Text extract »
━━━━━━━━━━━━━━━━
I firmly believe that supercomputing of today is the mainstream computing of tomorrow. A year and a half ago I wrote a blog about the future of concurrent programming based on new developments in systems and languages in the HPC (High-Performance Computing) community. Hopefully, this year I’ll learn more at the SC11 conference that’s taking place in Seattle in November (my employer, Corensic, will have a booth there). I’m especially interested in Chapel, the HPCS (High Productivity Computing Systems) language under development by Cray Inc., also here in Seattle. There will be a whole-day Chapel tutorial at SC11, which I’m going to attend.

Why Chapel? Whenever I go to a conference and hear about a new language development to support parallel programming, I immediately compare it with Chapel. Chapel does task-based parallelism better than Cilk, TBB or PPL; data-based parallelism better than AMP or ArBB; generic programming better than D (sorry, Andrei, I’m really partial to concepts) — the list goes on. It’s unfortunate that Chapel is pigeonholed as an HPC language, because it’s perfectly adequate for general purpose programming. In fact I installed it on my laptop and wrote a few programs in it.
━━━━━━━━━━━━━━━━
Data »
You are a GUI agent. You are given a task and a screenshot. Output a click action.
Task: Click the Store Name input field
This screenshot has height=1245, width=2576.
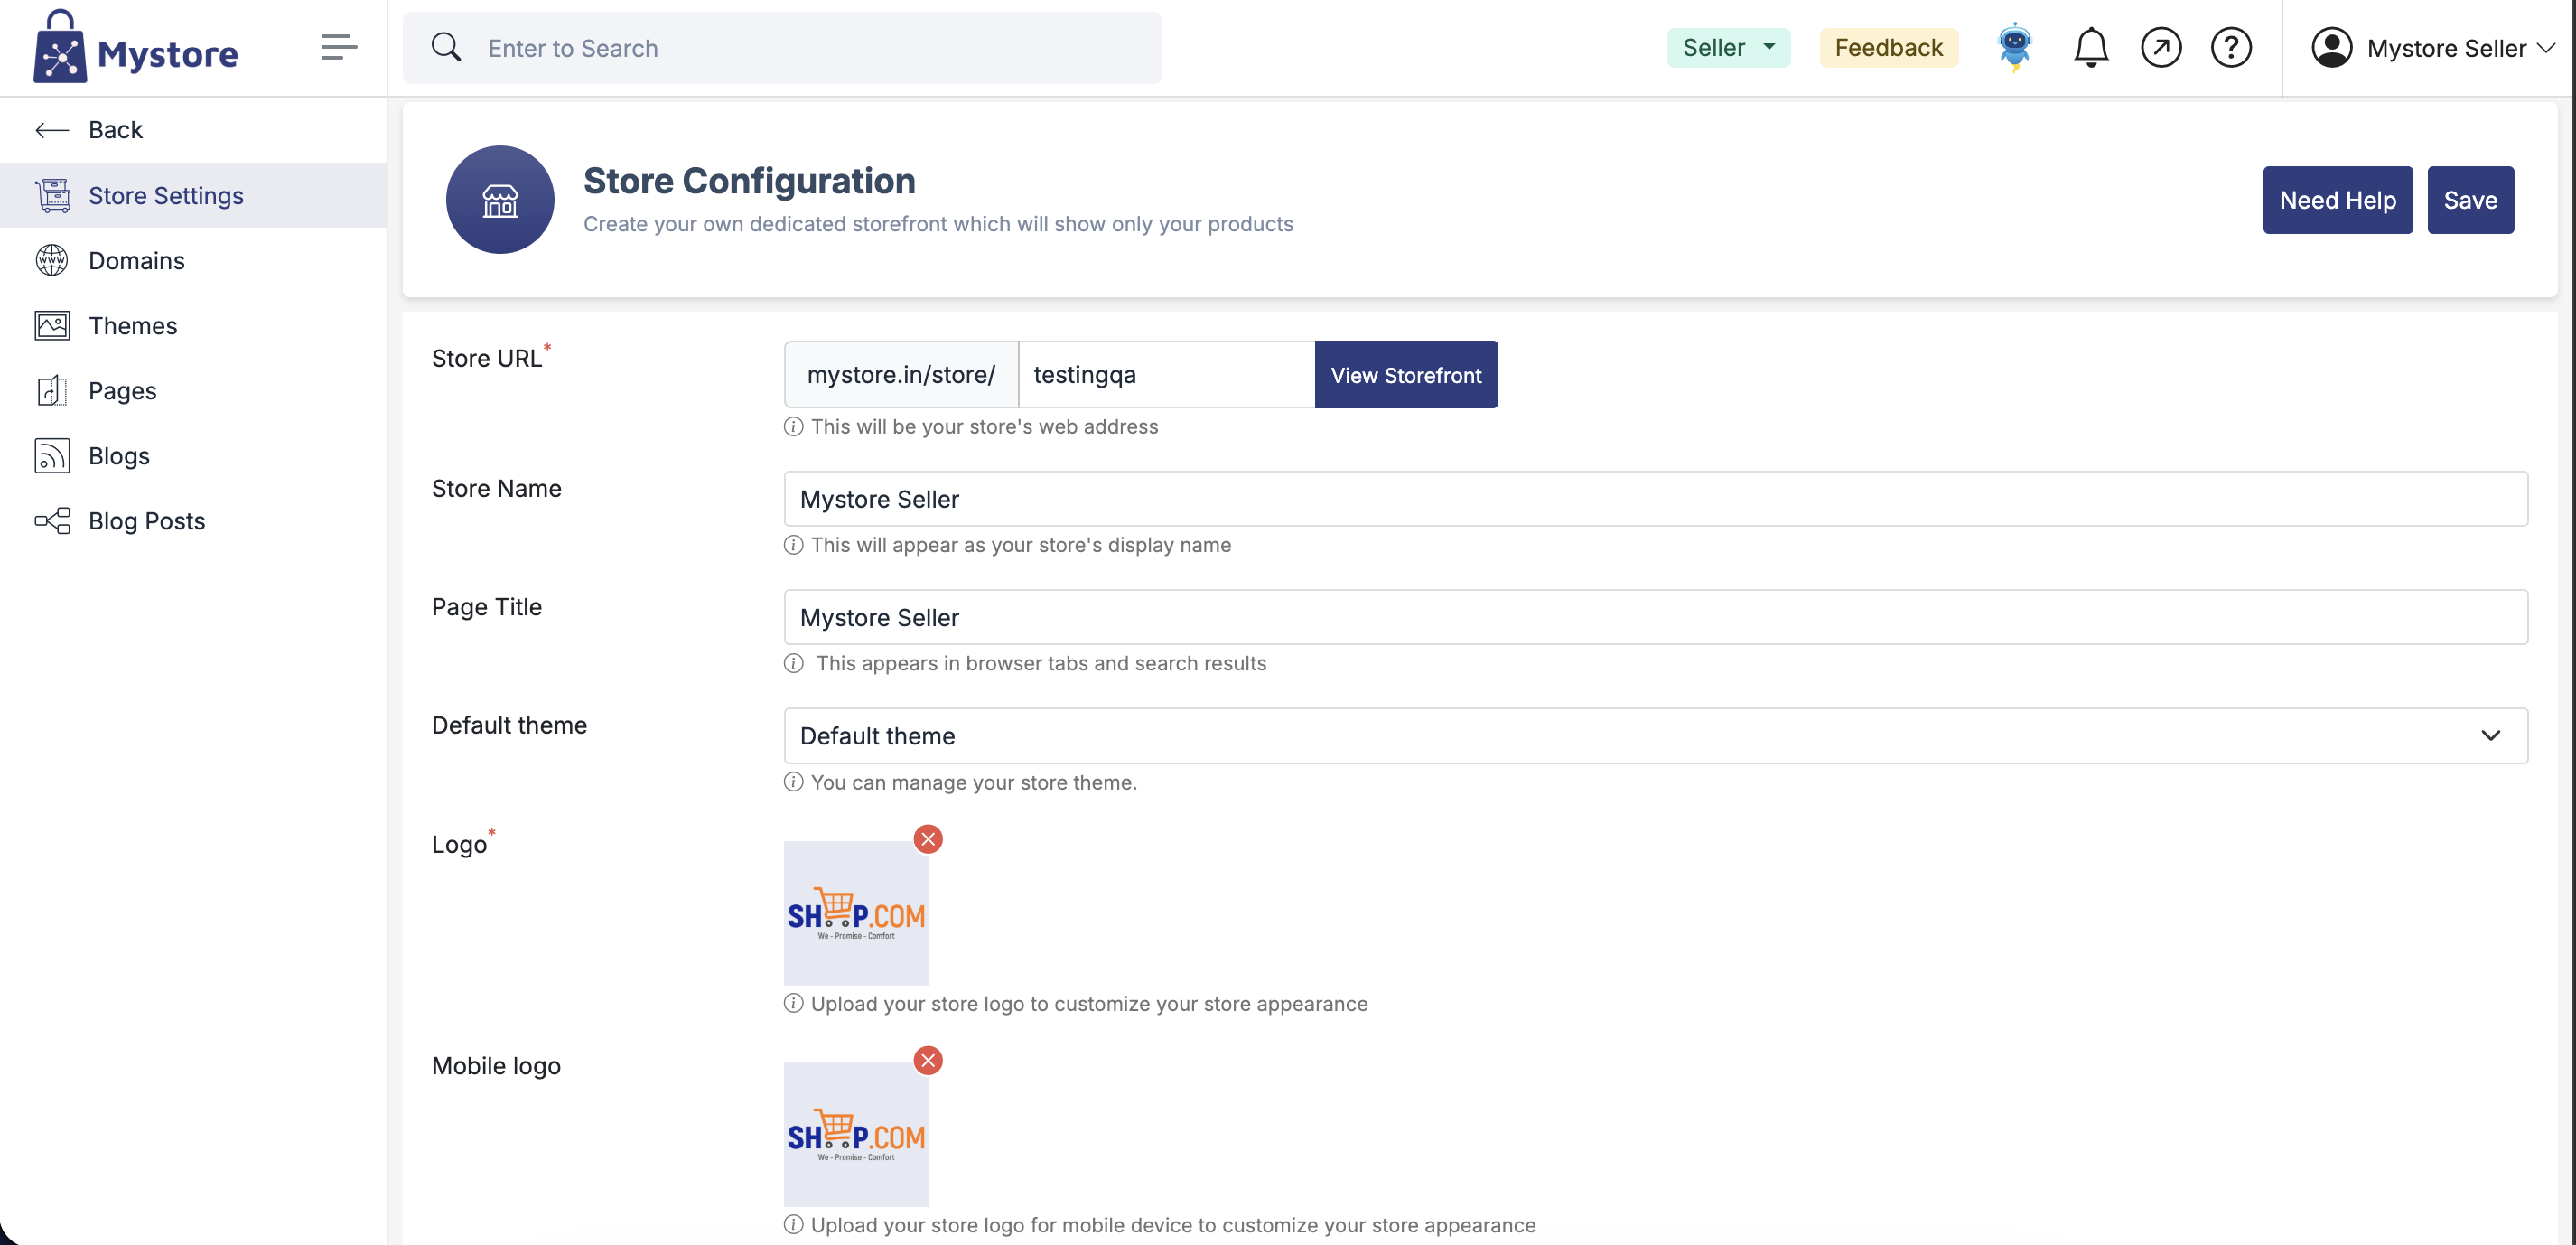(1655, 499)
━━━━━━━━━━━━━━━━
Problems to work on »
a. Reproduce the Chapel piece from the words "I firmly believe" through the words "going to attend.", switching "Seattle" to "Portland".
b. Summarize the Chapel piece in two sentences.
c. Carry on the Chapel piece from its last sentence.

The responses »
a.
I firmly believe that supercomputing of today is the mainstream computing of tomorrow. A year and a half ago I wrote a blog about the future of concurrent programming based on new developments in systems and languages in the HPC (High-Performance Computing) community. Hopefully, this year I’ll learn more at the SC11 conference that’s taking place in Portland in November (my employer, Corensic, will have a booth there). I’m especially interested in Chapel, the HPCS (High Productivity Computing Systems) language under development by Cray Inc., also here in Portland. There will be a whole-day Chapel tutorial at SC11, which I’m going to attend.

b. The writer holds that today's supercomputing is tomorrow's mainstream computing and plans to attend a whole-day tutorial at the SC11 conference in Seattle on Chapel, the HPCS language Cray Inc. is developing. The writer compares every new parallel-programming language with Chapel, ranks Chapel ahead of Cilk, TBB, PPL, AMP, ArBB and D in various respects, and regrets that it is pigeonholed as an HPC language when it is adequate for general-purpose programming.

c.
A lot of HPC is dedicated to scientific computations, modeling of complex systems, and processing of large quantities of data. That’s where parallel and distributed programming shines. There is no doubt in my mind that the kind of computational power that’s used in scientific computations today will soon be available on game consoles, desktops, and then on tablets and smartphones, likely in concert with cloud computing. But we are not going to use our iPhones to simulate chain reactions in nuclear warheads or heat conduction in rocket engines, are we?

So what everyday tasks could benefit from this kind of power? Obviously the game industry has insatiable appetite for computing resources. Enhanced and virtual reality are peeking from around the corner. Speech recognition and natural language processing have already made inroads into smartphones. But I’m sure that, once the power is there, we will find plenty of new and unexpected applications — If you build it, they will come.

The question is: How do we write programs that can harness the power of multicores, GPUs, and distributed systems like the Cloud — possibly all three at the same time? One thing I know for sure: Not by painstakingly managing threads, locks, message passing, copying of data over the network, etc. And this is where the current C++ (C++11) is stuck, and Chapel blazes the trail.

The major advantage of Chapel, in my mind, is that it separates the logic of the algorithm from the details of its implementation on a particular system. In the ideal world you would write a program in a high-level language and the compiler plus runtime would figure out how to run in on a particular system — what can be run in parallel, which parts can be delegated to GPUs, which parts can migrate to other machines on the network, and so on. Well, we can always dream! In reality the programmer must still tell the compiler all those things. Yes, you can do this in C++ but you’ll make your code totally unreadable. The details of implementation would quickly obscure the heart of the algorithm.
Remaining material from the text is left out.